### Stated problem
Pull out every line of the listing below that contains the string "Task", treating uppercase and lowercase letters as different.

** Start of Data provided **

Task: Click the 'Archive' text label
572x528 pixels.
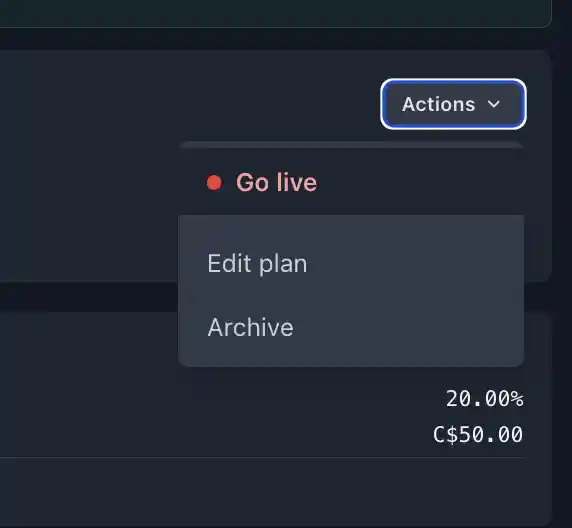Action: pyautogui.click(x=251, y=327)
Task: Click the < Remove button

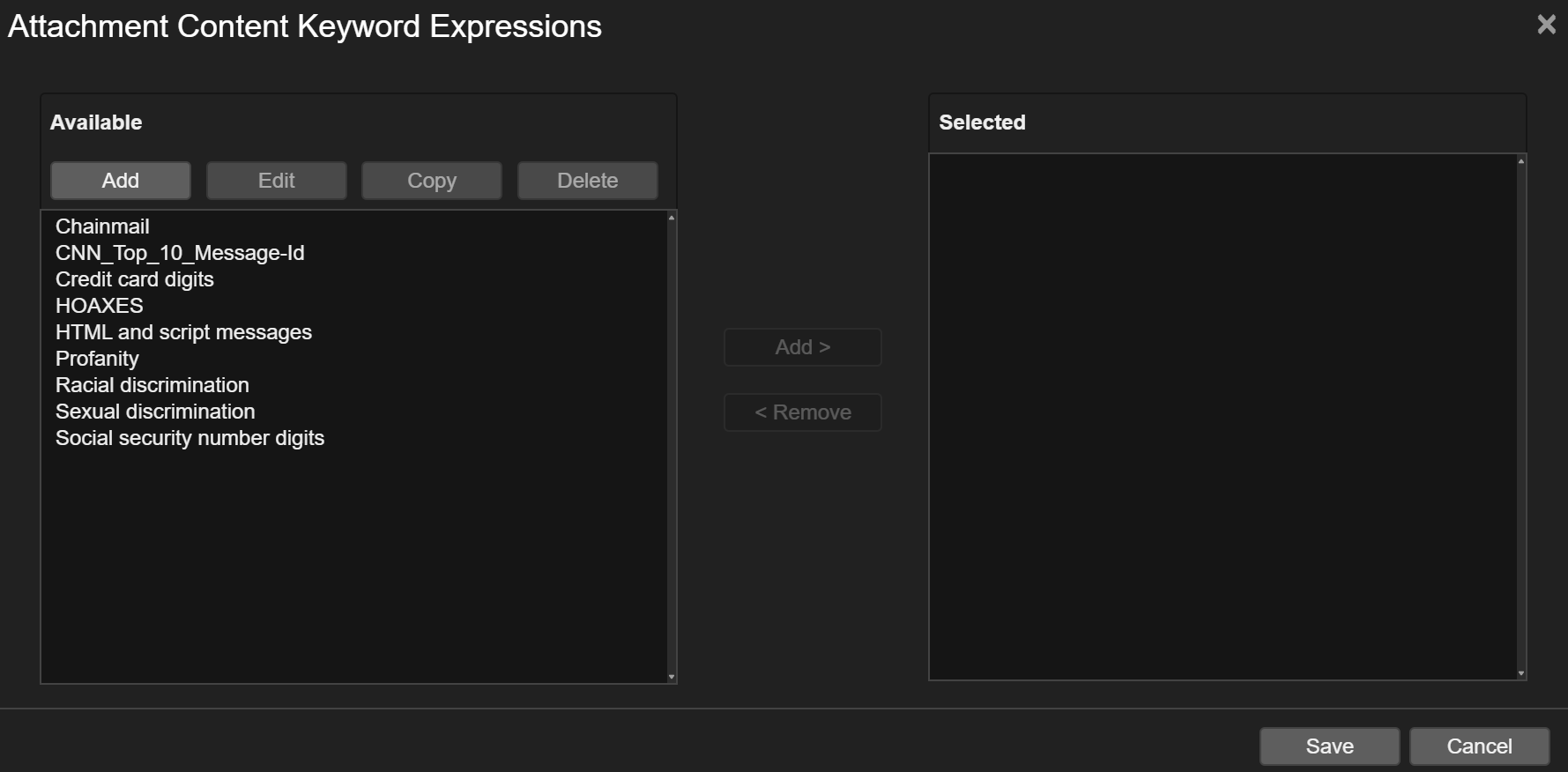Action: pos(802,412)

** End of Data provided **

### Result of the exercise
Task: Click the 'Archive' text label
Task: Click the < Remove button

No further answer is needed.